NUEVA YORK.- El taxista boricua Jorge Laporte, desde mediados de febrero, cuando el coronavirus empezó a ser una amenaza para los neoyorquinos, tomó ciertas previsiones. Asumía que como trabajador del volante estaba “doblemente en riesgo”. Semanas después, con una ciudad paralizada, que cuenta hoy a sus muertos y enfermos por centenares, no duda que tomó la mejor decisión.
“Cuando empezaron las noticias de esta enfermedad, no quise ir más al aeropuerto. Tengo a mi esposa sobreviviente del cáncer y me daba pánico pensar que la podía contagiar. Imagínate toda la gente entrando de Europa y Asia”, narra Jorge.
Este conductor puertorriqueño, de uno de los icónicos taxis amarillos, que forman parte de la escena urbana neoyorquina, se enfrentó a un gran dilema: pagar sus cuentas o resguardar su salud y la de su familia. El optó, sin dudarlo, por lo segundo.

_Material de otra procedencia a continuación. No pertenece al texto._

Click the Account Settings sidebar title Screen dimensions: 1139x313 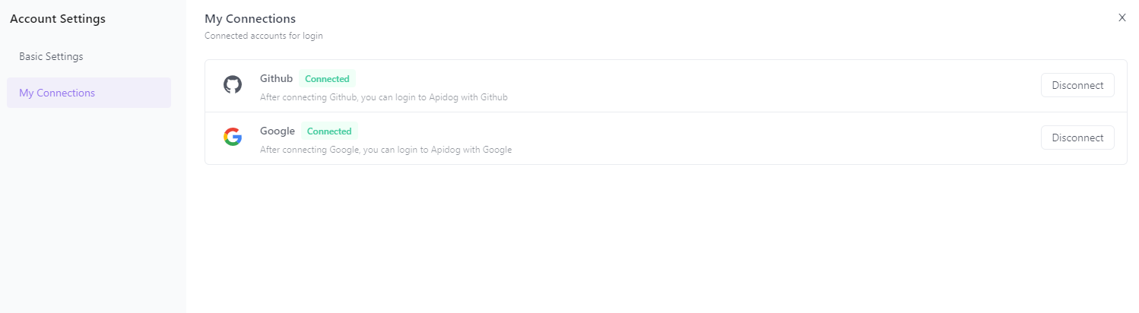coord(58,19)
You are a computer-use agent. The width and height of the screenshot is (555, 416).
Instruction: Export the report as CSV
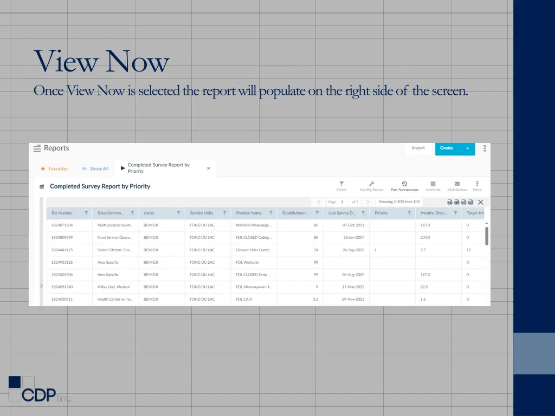(x=449, y=202)
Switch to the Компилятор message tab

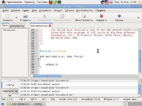coord(10,91)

Según la Alianza de Trabajadores de Taxis de Nueva York (NYTWA), los trabajadores del volante han sufrido de primera mano durante esta pandemia: 28 conductores han muerto por COVID-19, la mayoría eran inmigrantes que vivían en el condado de Queens.
“Pero además de la muerte, decenas de miles más se enfrentan a la ruina financiera, obligados a elegir entre quedarse en casa y arriesgar sus vidas. Los conductores necesitan beneficios de inmediato para sobrevivir”, claman en las redes sociales, voceros de NYTWA.
Ya este gremio de los “yelow cabs” que sirven a la Gran Manzana desde 1907, venían de enfrentar en los últimos cinco años una serie de situaciones infortunadas: nuevos impuestos, caída estrepitosa del negocio por la irrupción creciente de los servicios a pedido digital como Uber y Lift, el suicidio de ocho taxistas por no poder asumir los costos de los préstamos de la licencias y la devaluación del costo de los medallones que pasaron de $1 millón a $250,000.